東京証券取引所は1月22日、約定処理をこなす清算システムの増強を完了させた。1月18日に約定処理件数の増加が原因でシステムを強制停止したことを受けての緊急処置。これにより、システム設計上は、1日に処理できる約定件数が450万件から500万件に増えた。

 増強したのは、日立製作所製メインフレームで動作する「清算システム」。東証は1月23日から、取引の強制停止を判断する基準となる約定処理件数を、これまでの400万件から450万件に引き上げる。上限の件数がシステム設計上の数字よりも50万件少ないのは、最終的な取引件数がシステムの限界を超えることによって不測のシステム障害が起きることを防ぐためである。

 今回のシステム増強は清算システムの部分のみで、注文処理を担う売買システムは対象外。そのため、取引停止に踏み切る上限の注文件数は、1日850万件のまま変わらない。午後の取引開始時刻を午後12時半から午後1時に30分遅らせる緊急処置も、しばらく続けるという。

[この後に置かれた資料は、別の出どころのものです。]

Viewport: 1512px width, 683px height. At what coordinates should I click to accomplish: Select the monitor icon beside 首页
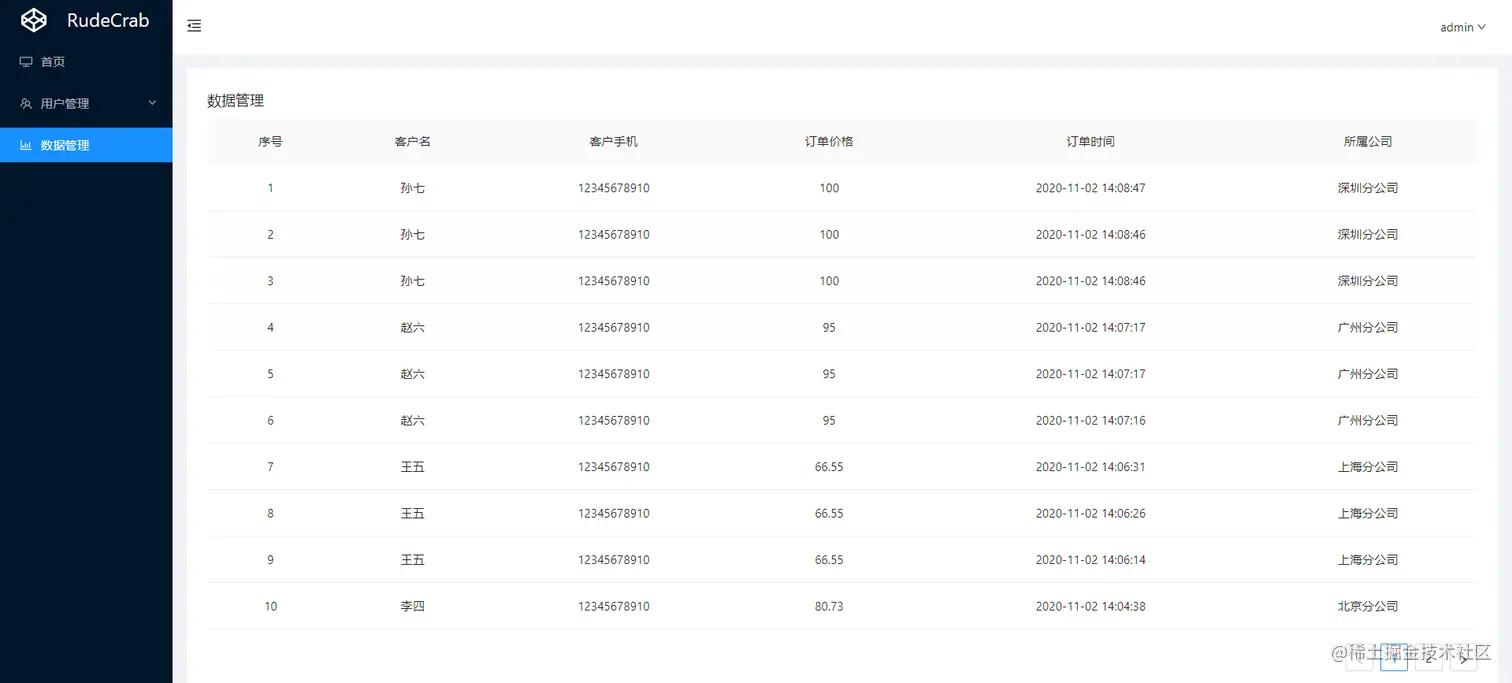point(26,61)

 東証はもともと、清算システムを刷新する1月30日に、1日にシステムが処理できる約定件数を450万件から500万件に増強する予定でいた。それまでは、システムの上限が450万件で取引停止の上限が400万件という状態のまま、乗り切るつもりだった。ところが、1日の取引時間を30分短縮して臨んだ1月19日に、約定件数は取引停止の上限ぎりぎりである400万件に達するなど、綱渡りの状態が続いていた。そこで、1日も早いシステム増強が必要と判断。1月20日に緊急のシステム増強を決め、1月21日と22日の週末で実施した。